Multi-Omic Combination Design
Combination design may improve when transcriptomics, proteomics, CRISPR screens, single-cell perturbation data, pathway models, and pharmacology are considered together. The theoretical value is high because combinations often aim to block compensation, resistance, or parallel pathways.
The hard part is validation. A multi-omic rationale can still fail if the drug exposure is wrong, the tissue context is absent, or toxicity dominates benefit.
Portfolio-Level Repurposing Intelligence
Companies with large internal datasets can search across failed assets, negative assays, historical screens, safety packages, and disease programs. That institutional memory may be more valuable than public-data ranking. The theoretical advantage comes from knowing what failed, not only what was published.
What is beyond current capability?
Efficacy from Computational Match Alone
No computational match establishes therapeutic efficacy. Signature reversal, graph proximity, structural plausibility, and synergy scores remain upstream evidence until tested in the right biological and clinical context.
General Combination Prediction Across Diseases
Combination effects do not transfer cleanly across diseases, genotypes, tissues, immune contexts, or dose schedules. General combination prediction remains beyond current capabilities for decision-grade therapeutic selection.
Repurposing Without Commercial and Regulatory Reality
A repurposing hypothesis may be scientifically plausible and commercially unusable. Patent position, formulation, dose, route, manufacturing, exclusivity, safety monitoring, and trial feasibility determine whether a program can proceed.
What would make this more promising?
Repurposing and combination work become more promising when a computational lead becomes a doseable, testable therapeutic hypothesis in the new context.
| Claim | Evidence that raises or lowers confidence |
|---|---|
| “This drug is plausible for a new indication” | Mechanism, target engagement, disease-relevant assay response, achievable exposure, and safety margin support the new use |
| “This signature match is meaningful” | Cell type, dose, time point, disease model, and orthogonal assay show that the signature tracks causal biology |
| “This graph path is credible” | Edge provenance, evidence type, directionality, genetics, perturbation, or prior clinical evidence are readable separately |
| “This combination is usable” | Matrix screening, dose schedule, sequence, exposure feasibility, resistance logic, and toxicity assessment support the regimen |
| “This program should advance” | Prospective validation, trial feasibility, commercial path, and regulatory route are explicit |
Known human exposure lowers some uncertainty. It does not establish efficacy, dose, schedule, or benefit-risk in the new setting.
What should researchers, biotech teams, funders, and program leaders do with this?
Write the claim in one sentence: new indication, old asset, mechanism, population, dose logic, and evidence source.
Separate evidence types. Do not merge signature reversal, graph proximity, prior human exposure, and trial evidence into a single confidence score without showing the components.

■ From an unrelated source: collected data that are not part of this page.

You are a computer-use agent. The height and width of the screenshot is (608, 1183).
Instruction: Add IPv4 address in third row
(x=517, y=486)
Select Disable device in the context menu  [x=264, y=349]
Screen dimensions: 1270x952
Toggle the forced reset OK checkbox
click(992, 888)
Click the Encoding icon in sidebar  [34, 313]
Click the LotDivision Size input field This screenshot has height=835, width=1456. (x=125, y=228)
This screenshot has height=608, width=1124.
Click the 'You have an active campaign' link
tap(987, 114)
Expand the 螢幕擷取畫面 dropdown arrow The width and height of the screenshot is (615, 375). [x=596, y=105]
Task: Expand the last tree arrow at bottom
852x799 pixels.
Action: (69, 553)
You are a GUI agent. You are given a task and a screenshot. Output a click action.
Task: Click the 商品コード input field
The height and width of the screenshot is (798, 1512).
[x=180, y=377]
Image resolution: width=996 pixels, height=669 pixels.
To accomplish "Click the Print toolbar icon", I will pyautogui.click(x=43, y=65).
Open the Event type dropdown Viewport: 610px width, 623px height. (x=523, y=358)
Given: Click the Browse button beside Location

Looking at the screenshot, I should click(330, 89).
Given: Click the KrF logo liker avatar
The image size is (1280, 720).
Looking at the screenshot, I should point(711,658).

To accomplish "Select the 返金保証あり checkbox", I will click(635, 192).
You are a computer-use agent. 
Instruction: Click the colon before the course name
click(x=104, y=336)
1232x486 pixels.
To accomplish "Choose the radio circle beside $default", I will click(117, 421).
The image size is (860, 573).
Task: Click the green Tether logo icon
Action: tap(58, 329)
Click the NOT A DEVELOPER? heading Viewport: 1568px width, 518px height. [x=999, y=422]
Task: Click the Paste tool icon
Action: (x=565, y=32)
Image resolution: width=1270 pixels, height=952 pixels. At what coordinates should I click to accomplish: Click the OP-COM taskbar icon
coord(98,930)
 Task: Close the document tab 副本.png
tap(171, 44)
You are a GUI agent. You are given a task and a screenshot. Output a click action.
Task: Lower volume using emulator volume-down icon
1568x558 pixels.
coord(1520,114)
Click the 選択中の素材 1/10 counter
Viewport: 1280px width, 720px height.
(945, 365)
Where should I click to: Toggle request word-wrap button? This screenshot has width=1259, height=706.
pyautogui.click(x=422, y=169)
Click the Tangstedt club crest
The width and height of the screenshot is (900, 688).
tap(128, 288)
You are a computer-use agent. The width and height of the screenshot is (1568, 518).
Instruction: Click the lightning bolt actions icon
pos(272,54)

Run orthogonal validation before advancing a program. Use disease-relevant assays, dose-response work, target engagement, combination matrices, and toxicity checks.
For combinations, document dose, schedule, order, tissue context, and toxicity. A synergy score without those details is not a regimen.
Treat company platform claims as leads for due diligence. Ask for asset-level evidence, not platform-level language.